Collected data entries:
....................
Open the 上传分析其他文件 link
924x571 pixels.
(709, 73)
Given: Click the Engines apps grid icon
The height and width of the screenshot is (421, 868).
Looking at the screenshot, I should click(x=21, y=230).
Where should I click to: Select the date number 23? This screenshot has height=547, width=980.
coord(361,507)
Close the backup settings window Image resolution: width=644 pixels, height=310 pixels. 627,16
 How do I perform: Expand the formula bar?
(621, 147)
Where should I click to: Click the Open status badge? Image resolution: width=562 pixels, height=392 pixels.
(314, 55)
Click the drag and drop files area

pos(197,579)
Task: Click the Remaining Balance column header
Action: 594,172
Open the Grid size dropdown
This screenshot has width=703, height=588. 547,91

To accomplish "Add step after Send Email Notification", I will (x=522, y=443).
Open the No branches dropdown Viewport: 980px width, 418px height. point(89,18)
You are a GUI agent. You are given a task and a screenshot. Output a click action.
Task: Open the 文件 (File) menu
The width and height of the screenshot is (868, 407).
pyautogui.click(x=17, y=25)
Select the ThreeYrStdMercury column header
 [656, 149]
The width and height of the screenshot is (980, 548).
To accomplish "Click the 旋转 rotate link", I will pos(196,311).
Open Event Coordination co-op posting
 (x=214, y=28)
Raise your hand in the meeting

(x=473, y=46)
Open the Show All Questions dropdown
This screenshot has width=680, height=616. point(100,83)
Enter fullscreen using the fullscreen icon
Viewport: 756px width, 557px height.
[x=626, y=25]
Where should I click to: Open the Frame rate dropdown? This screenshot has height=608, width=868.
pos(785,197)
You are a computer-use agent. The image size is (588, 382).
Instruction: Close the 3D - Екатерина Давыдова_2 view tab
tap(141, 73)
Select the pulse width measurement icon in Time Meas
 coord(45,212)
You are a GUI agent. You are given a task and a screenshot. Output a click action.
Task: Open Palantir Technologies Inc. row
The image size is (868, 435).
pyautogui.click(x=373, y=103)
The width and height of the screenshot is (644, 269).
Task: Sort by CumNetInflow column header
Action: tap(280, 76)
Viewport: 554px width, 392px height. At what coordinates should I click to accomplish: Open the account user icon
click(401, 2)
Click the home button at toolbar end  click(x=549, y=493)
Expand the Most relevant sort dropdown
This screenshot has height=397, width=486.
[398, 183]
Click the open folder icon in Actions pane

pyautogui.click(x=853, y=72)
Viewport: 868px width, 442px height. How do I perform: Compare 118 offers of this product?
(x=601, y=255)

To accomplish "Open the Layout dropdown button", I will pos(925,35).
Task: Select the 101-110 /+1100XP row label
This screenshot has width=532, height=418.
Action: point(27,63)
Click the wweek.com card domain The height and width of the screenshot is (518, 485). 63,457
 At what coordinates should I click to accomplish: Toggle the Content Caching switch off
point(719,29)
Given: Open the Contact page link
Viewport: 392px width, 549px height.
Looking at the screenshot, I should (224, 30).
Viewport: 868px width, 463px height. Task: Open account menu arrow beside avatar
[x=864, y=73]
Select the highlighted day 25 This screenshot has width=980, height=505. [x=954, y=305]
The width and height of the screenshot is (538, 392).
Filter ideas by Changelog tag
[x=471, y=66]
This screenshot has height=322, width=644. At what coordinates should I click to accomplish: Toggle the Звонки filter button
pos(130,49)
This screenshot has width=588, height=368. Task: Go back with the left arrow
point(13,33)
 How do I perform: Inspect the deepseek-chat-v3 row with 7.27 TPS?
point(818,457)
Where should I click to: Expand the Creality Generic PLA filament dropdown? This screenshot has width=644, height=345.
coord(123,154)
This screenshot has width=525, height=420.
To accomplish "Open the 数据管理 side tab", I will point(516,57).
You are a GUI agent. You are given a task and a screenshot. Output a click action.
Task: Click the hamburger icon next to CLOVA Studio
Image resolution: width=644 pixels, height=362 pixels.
....................
**Directions for this task**
Reproduce exactly the section above that begins at the line containing "Instruction: Close the" and ends at the line containing "Task: Select the 101-110 /+1100XP row label", leaving out all other lines.

**Solution to this task**
Instruction: Close the 3D - Екатерина Давыдова_2 view tab
tap(141, 73)
Select the pulse width measurement icon in Time Meas
 coord(45,212)
You are a GUI agent. You are given a task and a screenshot. Output a click action.
Task: Open Palantir Technologies Inc. row
The image size is (868, 435).
pyautogui.click(x=373, y=103)
The width and height of the screenshot is (644, 269).
Task: Sort by CumNetInflow column header
Action: tap(280, 76)
Viewport: 554px width, 392px height. At what coordinates should I click to accomplish: Open the account user icon
click(401, 2)
Click the home button at toolbar end  click(x=549, y=493)
Expand the Most relevant sort dropdown
This screenshot has height=397, width=486.
[398, 183]
Click the open folder icon in Actions pane

pyautogui.click(x=853, y=72)
Viewport: 868px width, 442px height. How do I perform: Compare 118 offers of this product?
(x=601, y=255)

To accomplish "Open the Layout dropdown button", I will pos(925,35).
Task: Select the 101-110 /+1100XP row label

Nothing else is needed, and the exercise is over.